A solução proposta pela DTE abrangeu: (a) a construção de uma captação no rio Verde Grande e junto à área da Estação de Tratamento de Água ETA Verde Grande, e cujo uso seria restrito apenas ao período chuvoso, haja vista a indisponibilidade de água deste manancial em outras épocas do ano; e (b) a captação de 350 L/s junto ao rio Pacuí, no município de Coração de Jesus, requerendo a implantação de 56 km de adução até a cidade de Montes Claros, de uso mais abrangente ao longo do ano.

A captação do rio Pacuí era uma alternativa oriunda de um estudo produzido pela DTE destinado ao aumento de oferta hídrica para atendimento ao consumo humano na região do semiárido mineiro e suas adjacências. Este estudo identificou 31 alternativas integradas, e que possibilitariam a universalização do abastecimento de água nessa região que historicamente sofre com a falta desse bem essencial.

Em março de 2017 foram realizadas as primeiras visitas de campo pelos engenheiros da COPASA que liderariam o empreendimento. Com a execução interna, abrangendo profissionais das áreas de projeto, meio ambiente, orçamentos, e com apoio de todas as demais áreas da Companhia, foram cumpridas todas as etapas requeridas para um empreendimento público: projeto básico, especificações, orçamentos, licenças ambientais e outorga de captação, licitação de obras e materiais. Tudo isso entre março e agosto de 2017. Em setembro foram iniciadas as obras, paralisadas pouco depois por intervenção do Ministério Público, que se posicionava contrário ao empreendimento, mesmo que esse se destinasse ao atendimento de quase 400 mil habitantes da mais importante cidade do Norte de Minas. Vencida essa contenda judicial, as obras foram retomadas em outubro, e em setembro de 2018, portanto 18 meses após a primeira visita a campo, a população de Montes Claros passou a receber mais de 300 L/s de água provenientes do Sistema Pacuí. Foram implantadas barragem de nível, três estações elevatórias, estação de tratamento de água, casa de química e unidade de tratamento de resíduos, dois reservatórios de compensação, e 56 km de adução, quase em sua totalidade apoiada em blocos sobre o terreno.

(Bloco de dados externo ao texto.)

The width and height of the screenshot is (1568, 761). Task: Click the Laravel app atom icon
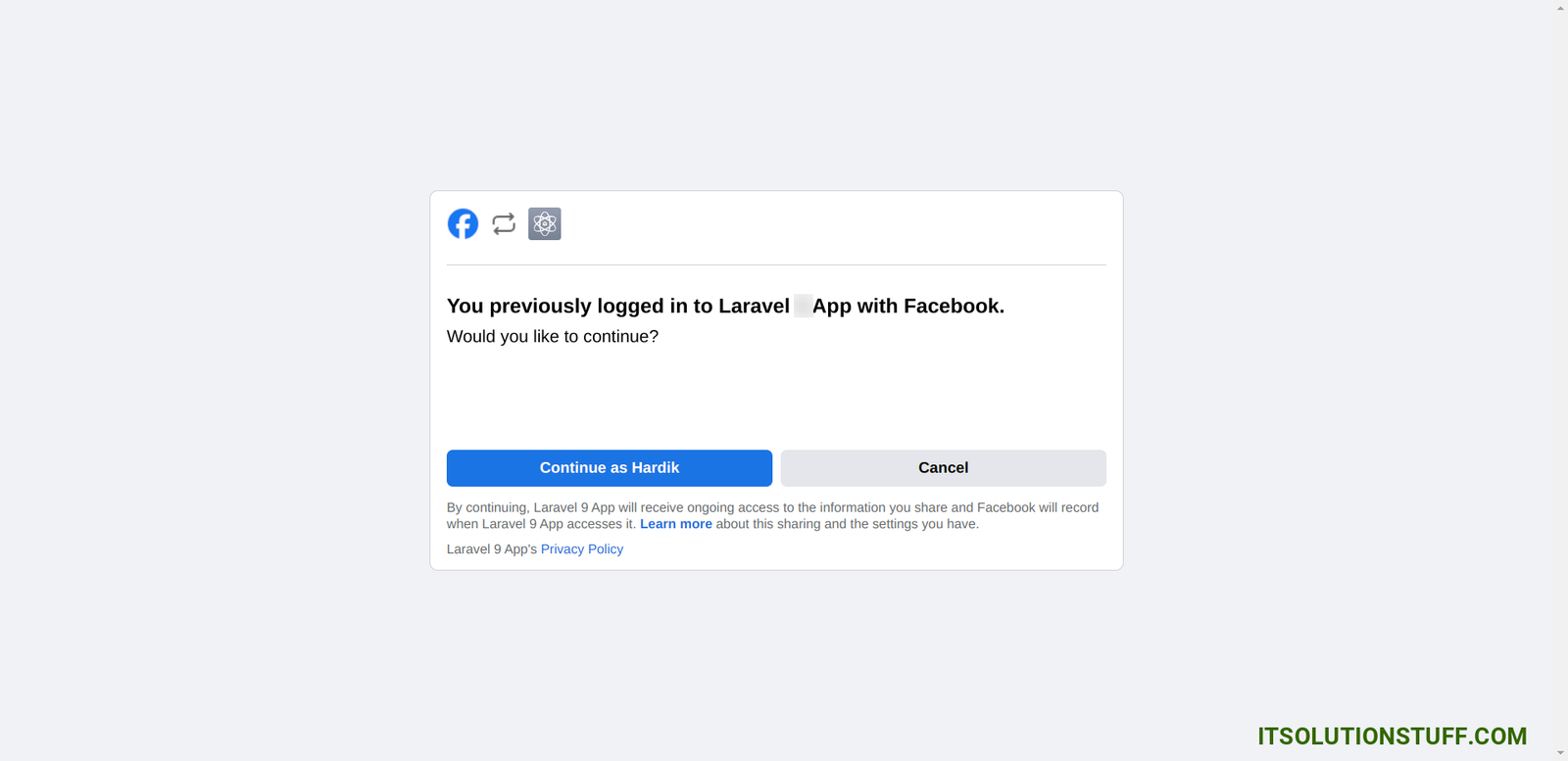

Durante esses 18 meses, foram enfrentados não apenas o posicionamento do MP, mas também de parte dos deputados estaduais, que se posicionavam contrários ao empreendimento – alguns simplesmente por se tratar de uma realização do Governo Pimentel, outros por defenderem outras alternativas também estudadas pela COPASA, mas que pelo prazo de execução não evitariam os riscos de agravamento da situação de baixa oferta de água – ; de prefeitos da região, que supunham serem prejudicados pela extração de água do rio Pacuí; e da mídia que insistia em criticar o empreendimento, dando voz àqueles opositores já citados.

Até hoje, o volume de água extraído do Sistema Pacuí correspondeu a 33% do volume do reservatório de Juramento. Isso significa que, sem a água proveniente do Pacuí, o reservatório hoje estaria seco, provocando o colapso do abastecimento de água da cidade. Também em outubro de 2020, um jornal da região – o mesmo que tanto criticou o empreendimento – veiculou matéria apontando o nível do reservatório como “o melhor dos últimos anos”, dizendo “estar afastada a hipótese de racionamento”, e reconhecendo que “a estratégia adotada pela estatal de fechar a barragem durante o período chuvoso, utilizando água de outros mananciais, permitiu esse equilíbrio.”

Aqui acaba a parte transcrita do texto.